SAN FRANCISCO, June 19 — A leading European computer security and privacy advocate is challenging an effort by the American computer industry to create a standard to protect software and digital content, calling the plan a smoke screen by established companies to protect their existing markets.

In a paper to be presented at a technical conference in Toulouse, France, on Thursday, Ross Anderson, a University of Cambridge computer scientist, attacks the Trusted Computing Platform Alliance, an organization formed in October 1999 by Compaq Computer, Hewlett-Packard, I.B.M., Intel and Microsoft. The companies say their intent is to provide a cryptographic system that would ensure privacy and protect intellectual property.

The technology that the alliance has developed uses an encryption method intended to identify computer hardware and operating system software and determine that their configuration has not been altered. The companies say it will help detect virus invasions and provide security for commercial transactions like online purchases and banking.

But Dr. Anderson argues that the potential exists for the technology to be used in a more sinister fashion: to create a new form of censorship based on the ability to track and identify electronic information.

He compares the technology to a proposal by Intel in January 1999 to insert a distinct serial number into each of its Pentium processors, an effort that drew widespread consumer opposition after privacy advocates warned that the technology could be used for surveillance purposes. The plan was withdrawn.

Dr. Anderson also warns that widespread adoption of the standard from the alliance, known as T.C.P.A., could put large United States computer companies in a position to thwart competition by controlling who gets to use the standard and on what computer platforms.

"The T.C.P.A. appears likely to change the ecology of information goods and services markets so as to favor incumbents, penalize challengers and slow down the pace of innovation and entrepreneurship," he wrote.

Spokesmen for Intel and for Microsoft said their companies had not been able to review the paper and would not comment.
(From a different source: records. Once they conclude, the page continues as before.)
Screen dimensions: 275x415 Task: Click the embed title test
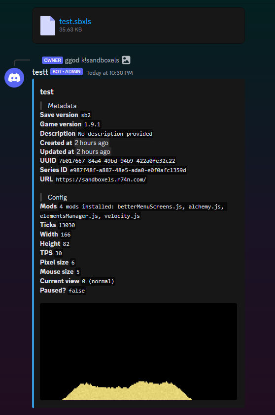47,92
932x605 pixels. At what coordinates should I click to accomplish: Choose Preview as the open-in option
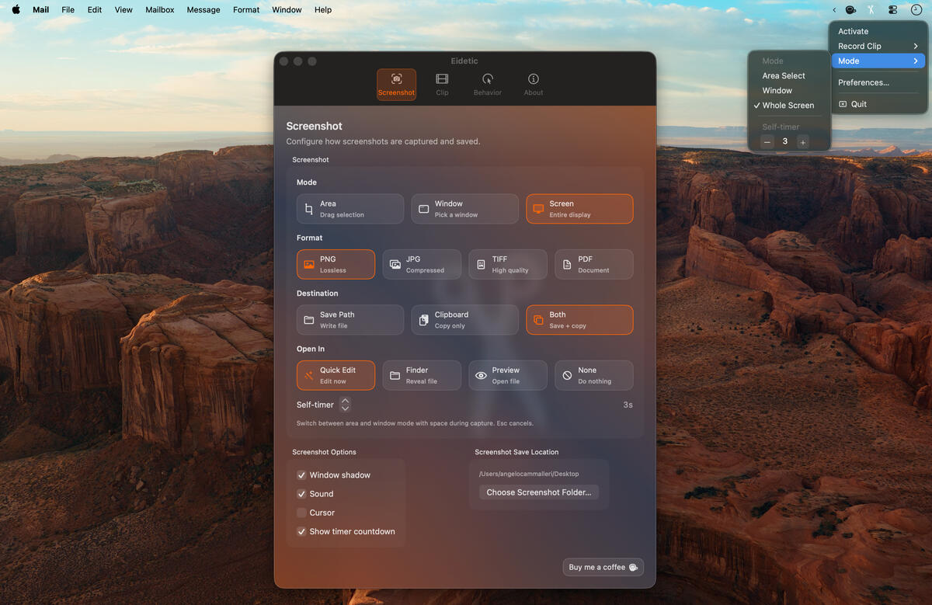507,375
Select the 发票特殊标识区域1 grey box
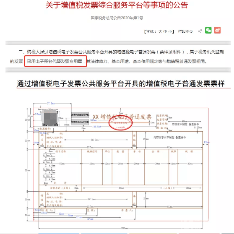 click(x=80, y=115)
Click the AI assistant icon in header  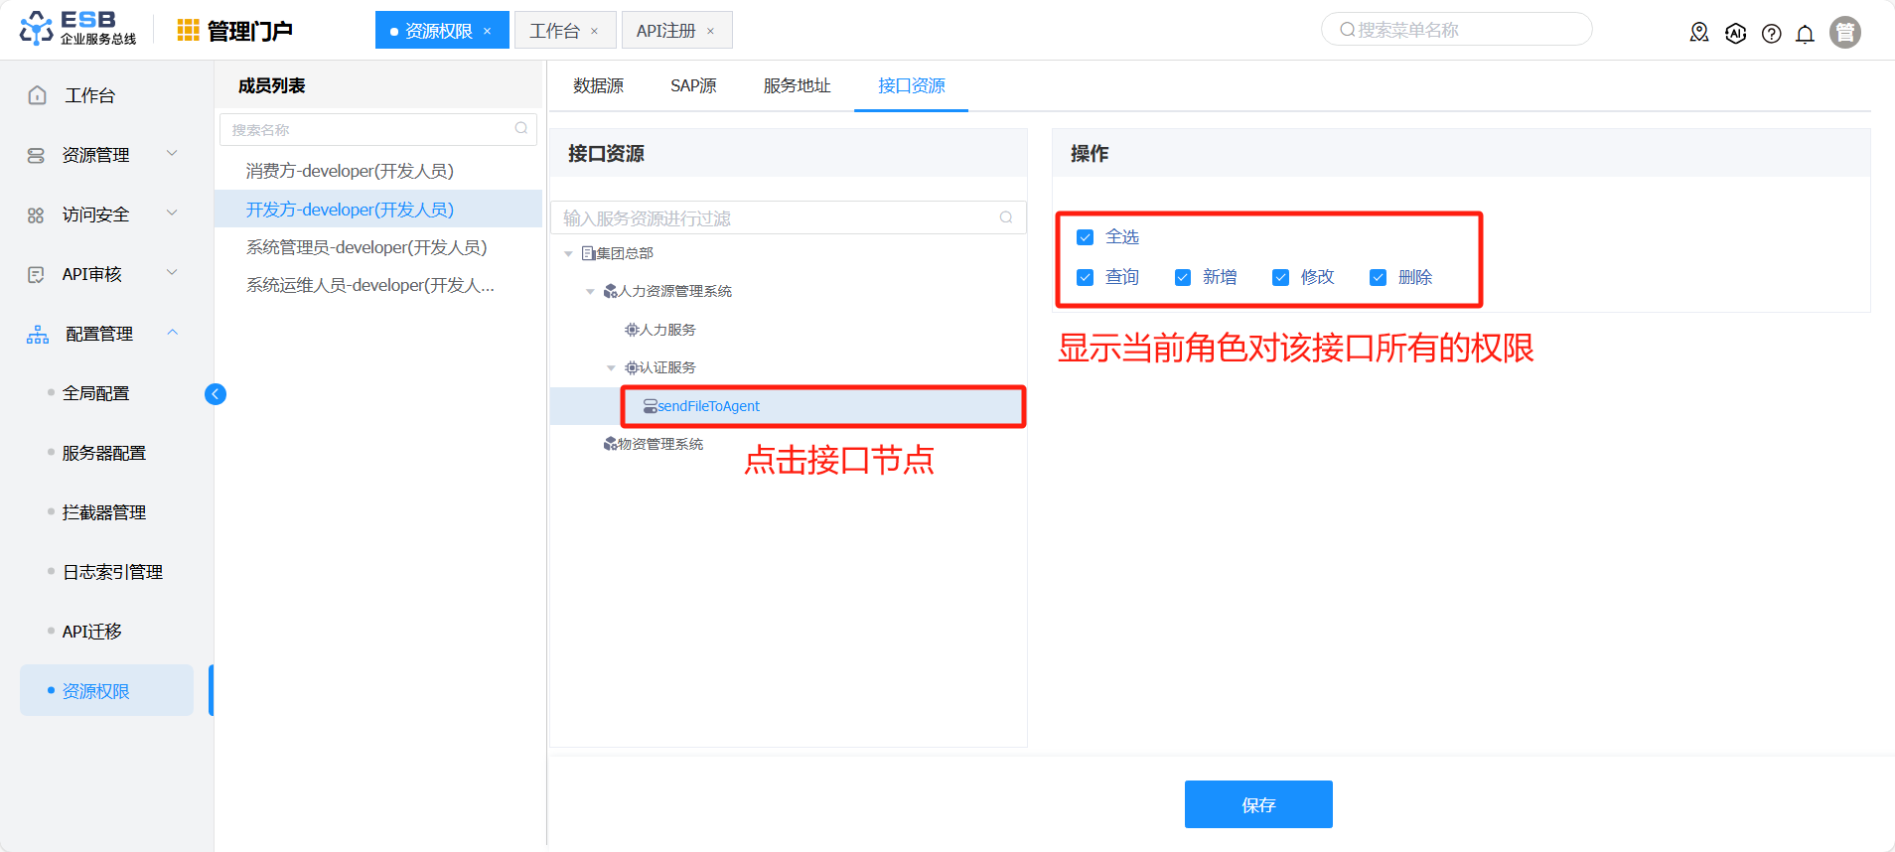coord(1735,34)
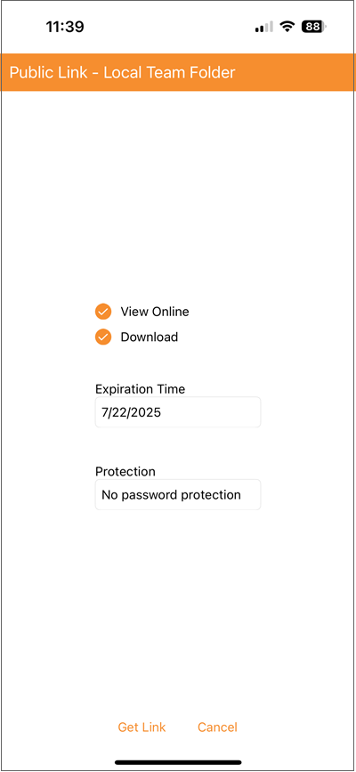The width and height of the screenshot is (356, 772).
Task: Tap the battery level number 88
Action: [x=312, y=27]
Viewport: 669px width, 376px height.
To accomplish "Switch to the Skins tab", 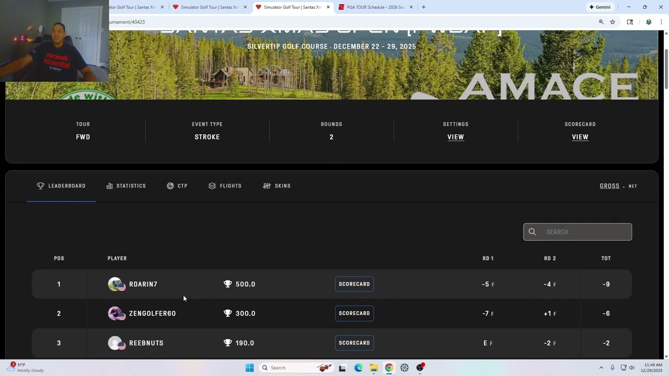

Dr. Anderson is a Cambridge computer scientist who is also chairman of the Foundation for Information Policy Research, a British Internet policy research group. In a telephone interview today from France, he said there was growing concern within the European Union that the T.C.P.A. standard could emerge into a competitor for so-called smart cards, used for authentication, which are now the basis of a significant European industry.
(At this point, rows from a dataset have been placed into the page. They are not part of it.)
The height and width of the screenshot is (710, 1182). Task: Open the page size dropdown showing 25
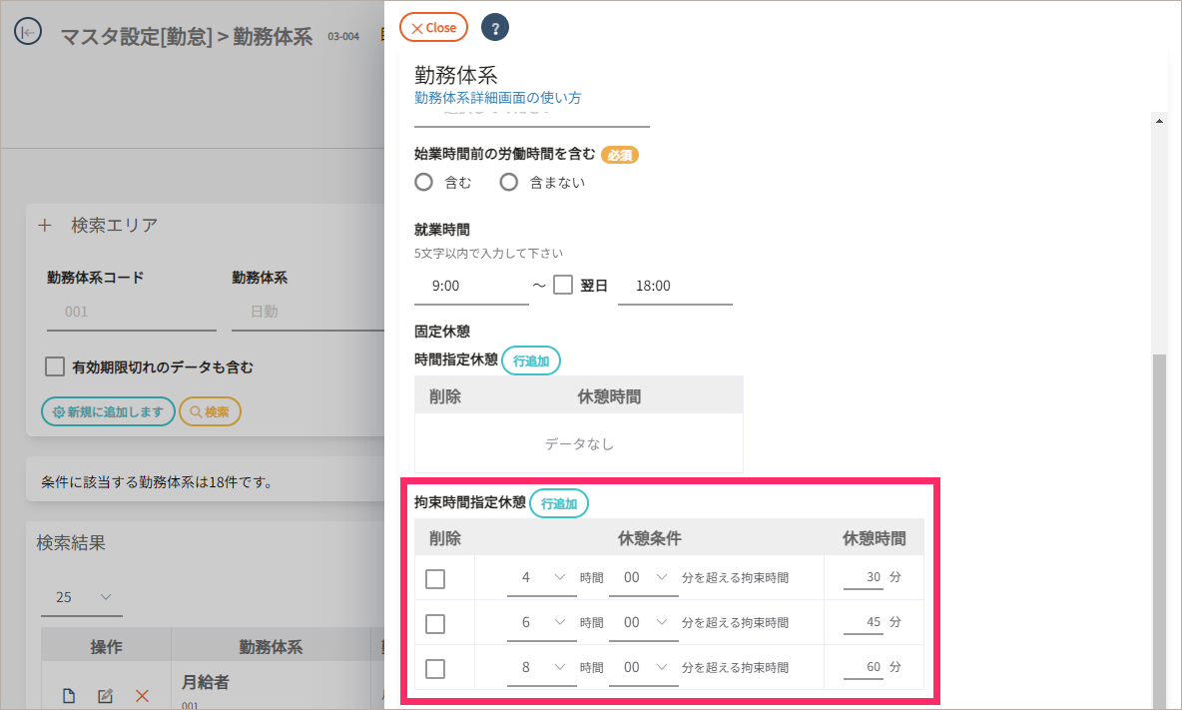click(x=82, y=597)
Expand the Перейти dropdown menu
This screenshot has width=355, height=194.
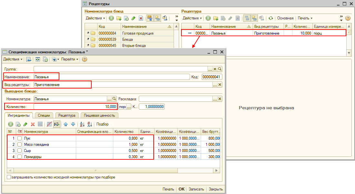coord(69,59)
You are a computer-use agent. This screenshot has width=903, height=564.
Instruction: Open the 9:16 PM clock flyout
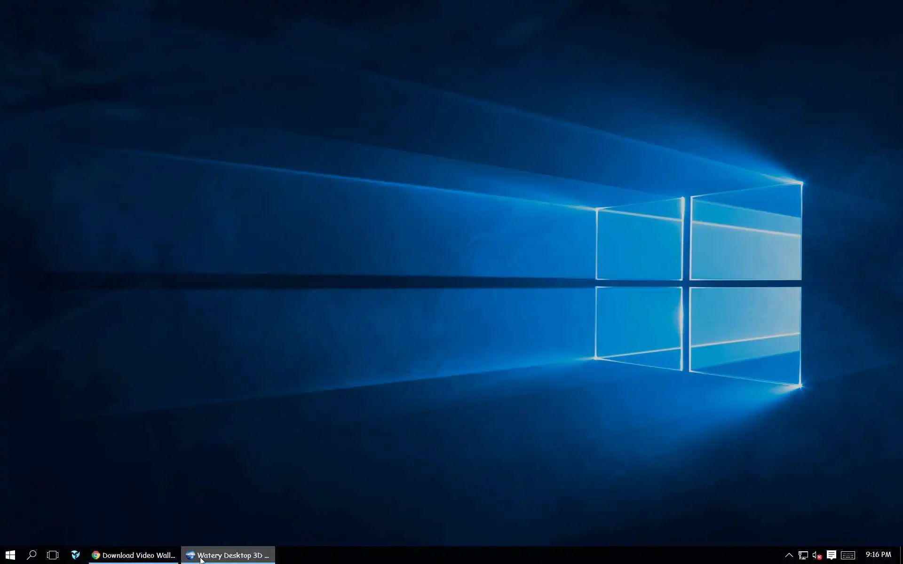[x=878, y=555]
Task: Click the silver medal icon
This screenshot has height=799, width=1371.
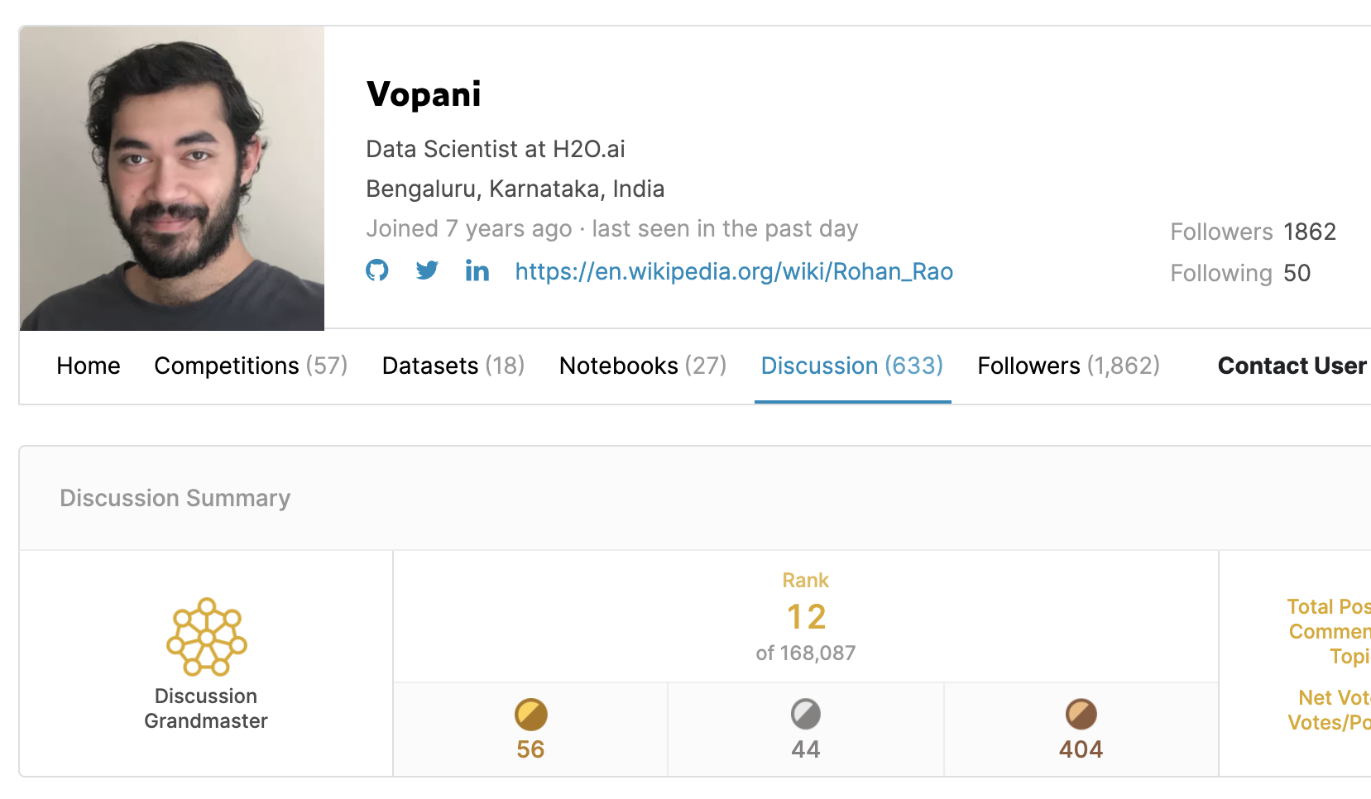Action: point(806,714)
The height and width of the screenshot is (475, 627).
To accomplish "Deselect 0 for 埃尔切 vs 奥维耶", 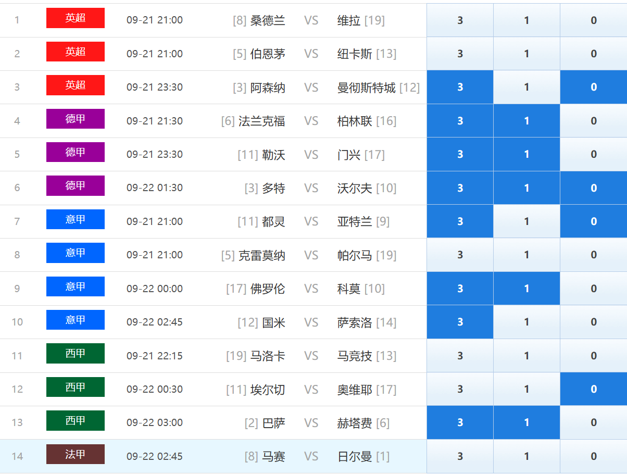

"This is something that has potential macroeconomic effects, and it will become the big new controversy over the next six months," he said.

Although encryption technologies have not been used widely in the personal computer industry to protect intellectual property, they have become standard in the video game market, where companies like Sony, Nintendo and Microsoft use built-in encryption to protect against piracy and to force software developers to pay royalties to write software for the game machines.
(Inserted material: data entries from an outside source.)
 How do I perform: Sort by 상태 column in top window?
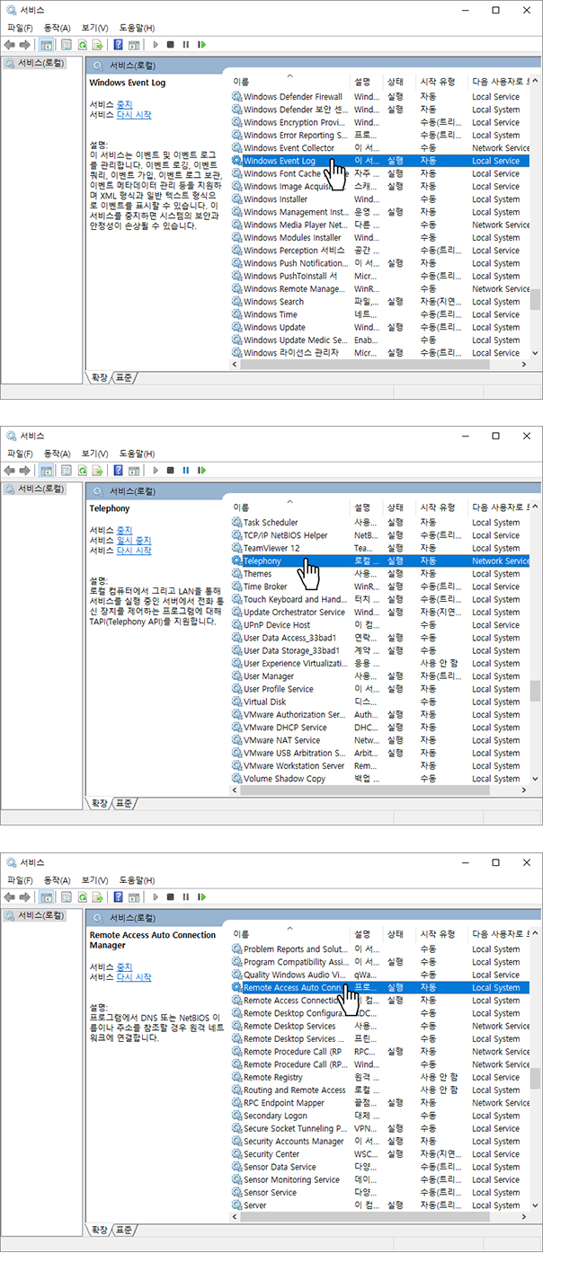(395, 82)
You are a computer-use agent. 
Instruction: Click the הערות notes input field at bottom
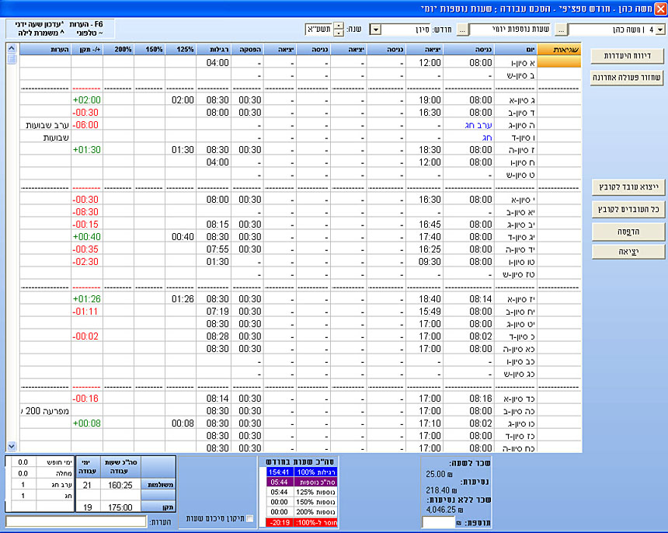coord(76,521)
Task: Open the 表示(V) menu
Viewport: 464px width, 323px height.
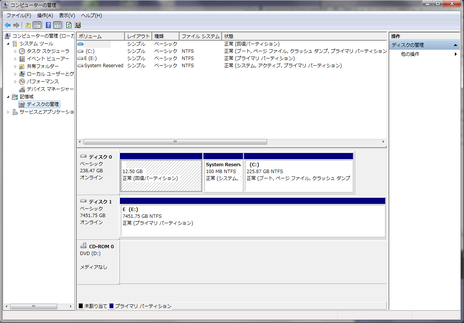Action: point(67,16)
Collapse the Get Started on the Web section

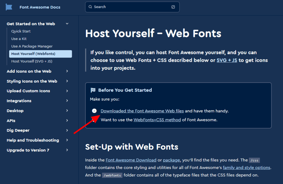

The T.C.P.A. standard would not directly control what software a user could run on a personal computer. But according to several people who have examined the specification, it could be used to make a catalog of software on a machine available for action by a third party — barring, for example, someone with decryption software from playing a copy-protected DVD.

That capability has touched off an internal debate within at least one privacy rights group in the United States. The Electronic Frontier Foundation has been discussing the implications of the technology this week and is divided on the consequences.

"On the one hand some of our board members have argued that it might effectively protect you from viruses," said Seth Schoen, the foundation's staff technologist. "On the other hand some of our board members believe that if any information is made available automatically to a third party that is a privacy issue."

Among the board members who are potential defenders of the technology is David Farber, a longtime computer industry technologist and a computer scientist at the University of Pennsylvania. Dr. Farber said that he had been on the alliance's advisory board for the last three years and more recently had consulted with Intel and others about technical and social issues related to the proposed standard.

"I was attracted to the T.C.P.A. effort due to its focus on providing security and privacy in a dynamic, flexible way," he said. "It should be capable of supporting a digital rights management regime that can be used to both protect intellectual property and individual privacy and the individual's fair use of the intellectual property."

The initiative, which would encrypt information while it was being processed inside the computer, would also violate European Union directives governing the transparency of computer data, Dr. Anderson said.

He said he was concerned as well that the advent of the standard would permit the pursuit of previously impossible electronic censorship campaigns, because the technology could make it possible to locate and delete specific documents on any computer connected to the Internet.

"We could have a huge swing from the current situation where the Internet can be used to distribute information to something at the other extreme," he said.

In May, with a fellow researcher, Dr. Anderson reported on a vulnerability in the current generation of smart cards, which are used for identity and financial transactions.